Black Girls in Cyber EXCL ...
    25 March 22

    Black Girls in Cyber EXCLUSIVE

    Posted byINE

    Women’s History Month continues and so does our recognition of the great accomplishments of women in the technical space. As you may have heard, INE partnered with Black Girls in Cyber (BGiC) to support women of color and their efforts to be better represented and appreciated in cyber security. In this blog, we’re recapping our exclusive meeting with two key members of BGiC and exploring their ideas for progress in the workplace.

    On March 8, we hosted an INE Live session with INE’s own Kathryn Brown and Chrystal Sills, as well as BGiC guest speakers Talya Parker, Founder and Executive Director, and Akilah Tunsil, Co-Director. During this session, we dove into the challenges women, particularly women of color, face in cyber security as well as the opportunities that exist.

    Solving Problems with BGiC
    BGiC was founded in 2020 after the start of the COVID-19 pandemic. When asked what led her to start the organization, Talya said, “Being in such an isolated state…forced a lot of us to look at what was happening out in the world.” In particular, the women of BGiC looked at what was happening in the corporate world.

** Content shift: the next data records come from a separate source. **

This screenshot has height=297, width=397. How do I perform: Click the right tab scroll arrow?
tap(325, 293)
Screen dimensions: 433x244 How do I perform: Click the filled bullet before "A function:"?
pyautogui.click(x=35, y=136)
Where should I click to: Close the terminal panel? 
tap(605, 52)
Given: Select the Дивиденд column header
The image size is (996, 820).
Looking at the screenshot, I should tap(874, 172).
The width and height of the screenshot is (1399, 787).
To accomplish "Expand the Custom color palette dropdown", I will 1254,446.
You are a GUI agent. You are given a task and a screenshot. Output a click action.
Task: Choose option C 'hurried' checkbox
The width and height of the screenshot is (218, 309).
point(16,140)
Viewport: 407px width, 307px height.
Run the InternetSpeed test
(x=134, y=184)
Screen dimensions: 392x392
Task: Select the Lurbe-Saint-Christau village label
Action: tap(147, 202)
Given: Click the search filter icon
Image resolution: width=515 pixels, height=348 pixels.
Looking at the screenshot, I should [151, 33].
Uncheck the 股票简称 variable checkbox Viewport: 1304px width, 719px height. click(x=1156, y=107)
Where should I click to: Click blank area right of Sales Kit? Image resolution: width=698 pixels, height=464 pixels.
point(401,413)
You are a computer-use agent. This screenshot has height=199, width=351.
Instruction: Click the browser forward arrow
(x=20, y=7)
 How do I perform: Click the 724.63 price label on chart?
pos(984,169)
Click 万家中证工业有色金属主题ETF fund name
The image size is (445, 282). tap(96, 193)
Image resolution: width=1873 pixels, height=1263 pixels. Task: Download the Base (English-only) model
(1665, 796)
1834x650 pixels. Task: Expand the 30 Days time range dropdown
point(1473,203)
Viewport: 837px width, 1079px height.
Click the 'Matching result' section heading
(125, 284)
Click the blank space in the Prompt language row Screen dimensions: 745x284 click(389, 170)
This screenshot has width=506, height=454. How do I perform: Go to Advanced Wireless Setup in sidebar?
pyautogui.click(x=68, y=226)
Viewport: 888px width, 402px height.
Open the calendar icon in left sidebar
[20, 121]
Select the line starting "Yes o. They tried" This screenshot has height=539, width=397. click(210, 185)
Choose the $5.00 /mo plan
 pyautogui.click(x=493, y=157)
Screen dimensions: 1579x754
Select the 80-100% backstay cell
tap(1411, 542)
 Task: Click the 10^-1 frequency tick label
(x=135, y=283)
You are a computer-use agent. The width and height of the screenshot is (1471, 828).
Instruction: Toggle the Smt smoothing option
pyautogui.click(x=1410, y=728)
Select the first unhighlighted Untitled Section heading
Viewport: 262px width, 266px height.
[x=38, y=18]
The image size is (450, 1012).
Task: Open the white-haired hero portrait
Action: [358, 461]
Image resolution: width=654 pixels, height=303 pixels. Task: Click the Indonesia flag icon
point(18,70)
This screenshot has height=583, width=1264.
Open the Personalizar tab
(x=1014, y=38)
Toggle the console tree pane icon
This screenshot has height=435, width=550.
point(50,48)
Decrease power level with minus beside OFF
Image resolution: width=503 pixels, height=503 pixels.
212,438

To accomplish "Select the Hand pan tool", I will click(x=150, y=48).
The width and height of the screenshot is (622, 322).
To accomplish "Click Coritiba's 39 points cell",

    “I think we have a tendency to really tell our girls to lean towards service type roles like nursing or teachers and such, which is great because we need great people in all industries, but the truth is, women are really great at math and technology as well,” Akilah said. “When you grow up in a society where people have tunnel vision, you’ll have tunnel vision too and not know about other things that exist in the world…I think that’s the beginning of how you change it. You have to start from the grassroots and change the culture. Right now, it’s a cultural issue and you have to change the culture first.”

    But how does BGiC help with creating a solution to this long standing problem? When Talya spoke on how her experience with BGiC evolved after she became a mother, she said “The biggest challenge for me in my career was how to speak up, and even risking retaliation. What changed things for me was when I became a mother.”She followed this by saying “Now I have a daughter watching me, and I quickly learned how to advocate for myself and speak up for myself. I wanted to create a better working world for my daughter and be an example of how people should treat her as she navigates the landscape.” 

    The switch to a primarily virtual work environment cast a much-needed light on the faces and voices that make up organizations. “We were logging into video chats, and while we always knew there was a diversity gap, you get a different visual perspective when you’re online,” Talya said. “Immediately I wanted to do something about that. Let's start by sharing what these opportunities are.” And so BGiC was born.

    Why it Matters
    One of the challenges of being a woman of color in the tech space is the lack of representation and respect. Akilah elaborated on this, stating “It helps to spread awareness of a very lucrative industry where black people or black women are not traditionally exposed to…BGIC is on a mission to change that reality…and it helps to change the narrative, change the way we see ourselves and hopefully make some deeper changes when it comes to socioeconomic conditions when it comes to disenfranchised people.”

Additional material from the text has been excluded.